Health disparities in the United States persist, and may even be increasing, despite improvements in medical care and disease prevention. Social determinants—poverty, lack of access to quality education or work, unhealthy housing, and neighborhood violence—are increasingly being recognized as factors that affect health and contribute to disparities through negative neurodevelopmental and biological consequences beginning in childhood that accumulate and produce disease.
Rachel L.J. Thornton, PhD, of the Johns Hopkins School of Medicine, and colleagues wrote in Health Affairs that their analysis of interventions focusing on social determinants of health shows that population health can be improved and social disparities reduced. The interventions they use in their study targeted education and early childhood; urban planning and community development; housing; income enhancements and supplements; and employment.

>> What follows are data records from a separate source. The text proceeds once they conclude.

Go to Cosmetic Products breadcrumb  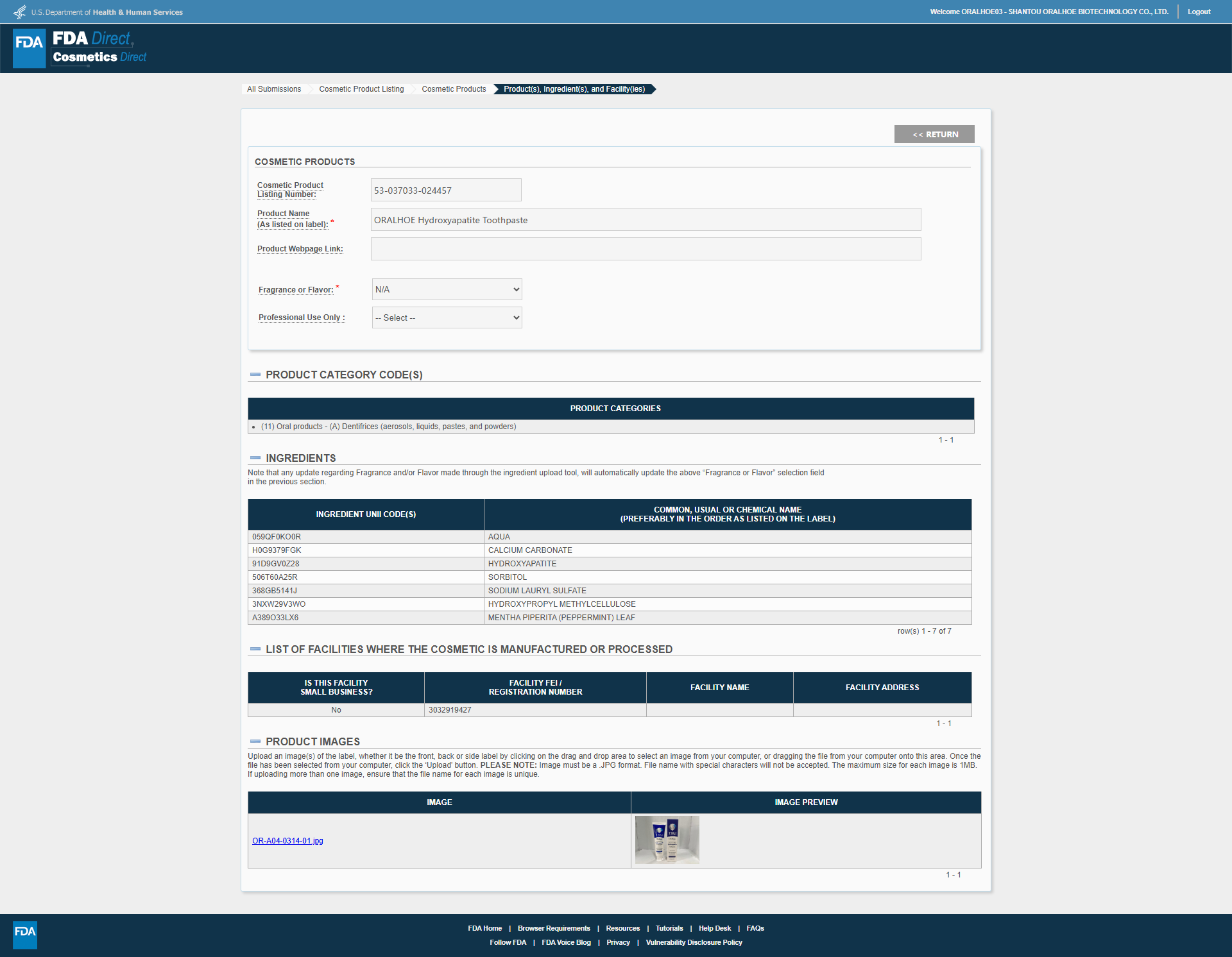(454, 89)
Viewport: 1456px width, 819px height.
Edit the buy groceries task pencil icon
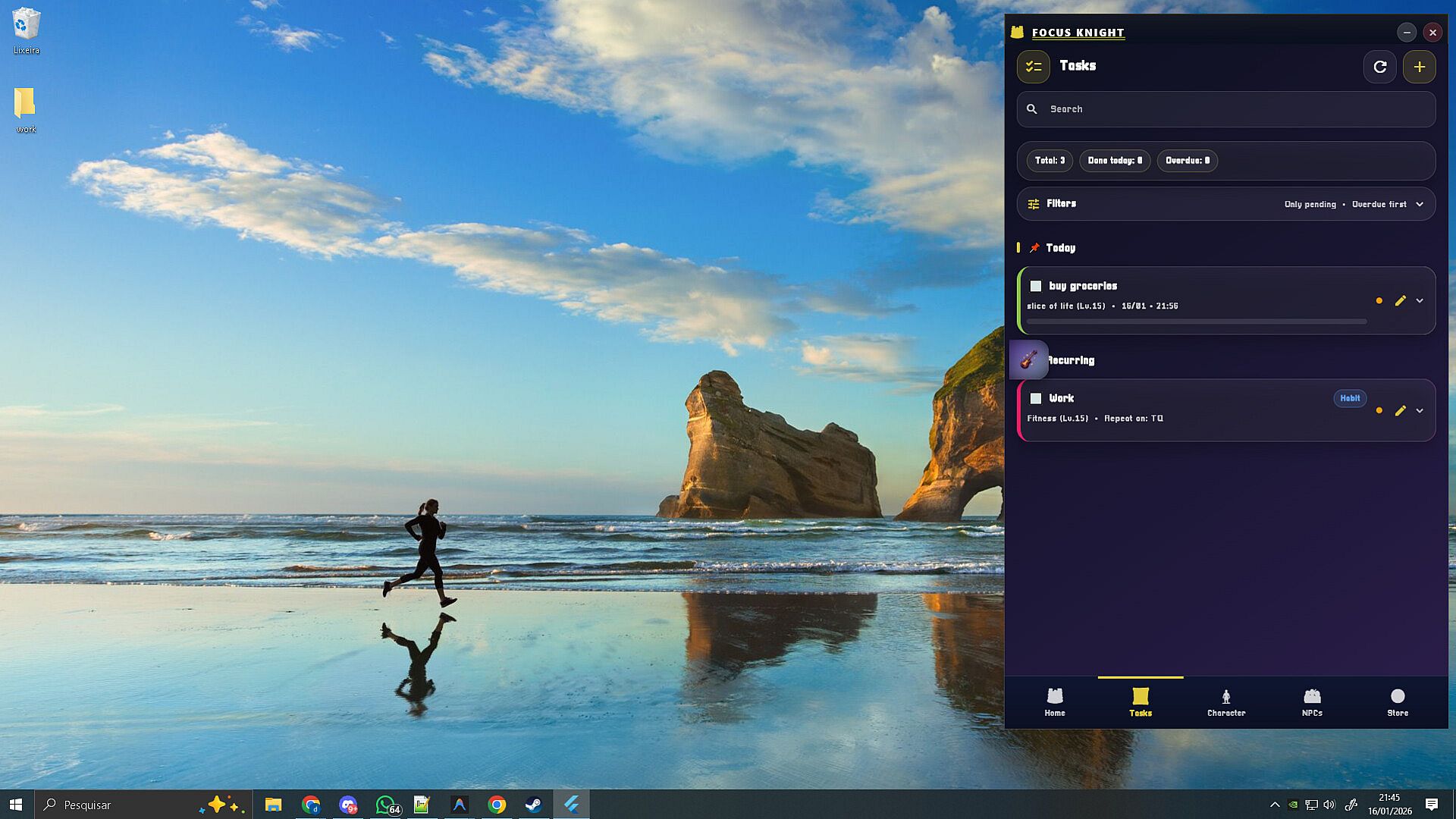1400,301
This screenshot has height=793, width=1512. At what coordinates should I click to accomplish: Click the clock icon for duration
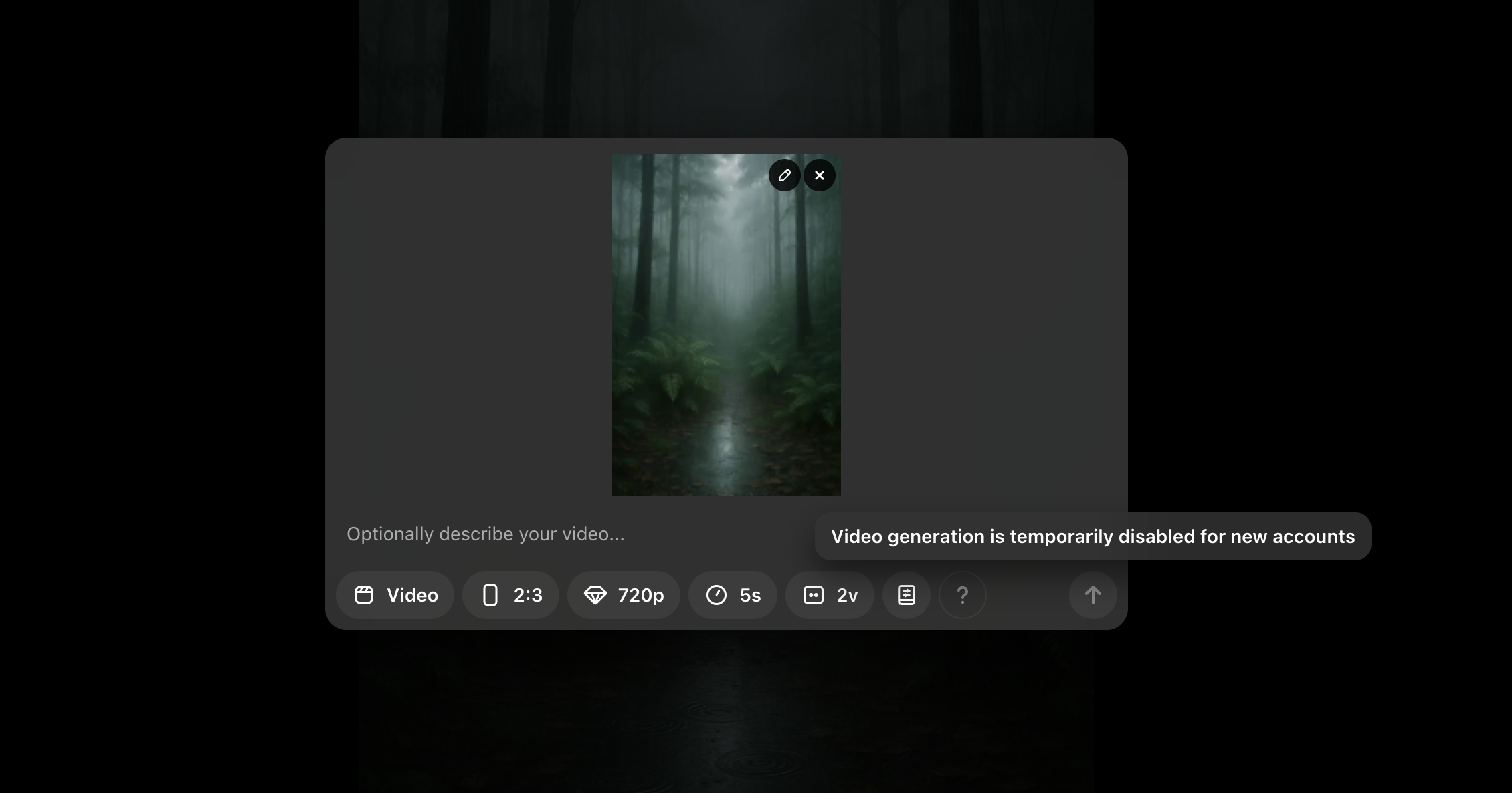[716, 595]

“Although the interventions we discuss primarily target a single social determinant, they likely have ripple effects across others,” the researchers noted.
The interventions studied in their analysis included the Perry Preschool Project in Michigan in the 1960s, which found that disadvantaged 3- and 4-year olds who received high-quality preschool education engaged in fewer risky health behaviors, such as smoking and substance use in adulthood, and also found that at age 40, those who had received the preschool intervention had higher education, income, and health insurance coverage and lower rates of violent crime, incarceration, welfare receipt, and out-of-wedlock births compared with the control group. The Great Smoky Mountains Study in North Carolina examined the impact of income supplements to Native Americans resulting from casino revenue. The supplements were associated with improved mental health outcomes in adolescents that persisted through early adulthood, increased education, and reduced criminal offenses among Native American youth. Studies of the Head Start program, however, were not as promising and showed no consistent evidence of positive health impacts.
Most current interventions do not take a life-course perspective, and tend instead to be disease specific—targeting individual and health systems factors without addressing social determinants, the researchers say. Existing research suggests that eliminating disparities in morbidity and mortality for people with less than a college education would have an estimated economic value of $1.02 trillion, and that eliminating racial and ethnic disparities would reduce medical care costs by $230 billion and indirect costs of excess morbidity and mortality by more than $1 trillion over 4 years.
“Reducing and eliminating disparities is a moral imperative that is also advantageous to the US economy,” the investigators wrote.
Their study suggests that interventions addressing “upstream” social determinants are cost-effective and lead to long-term societal savings, and can also improve population health and reduce disparities.
“The complex interplay of factors that have resulted in persistent health disparities cannot be reversed with short-term investments,” the authors noted.
Social determinant-related interventions designed to create structural changes must be coordinated with long-term efforts to change social and cultural norms, build on existing community strengths, and change the opportunity costs associated with healthy behaviors to make the healthy choice the default choice, according to the researchers.
“For such interventions to have sustained, intergenerational positive health impacts, they must be coupled with attention to social marketing, behavioral economics, social services, and other supports,” the authors concluded.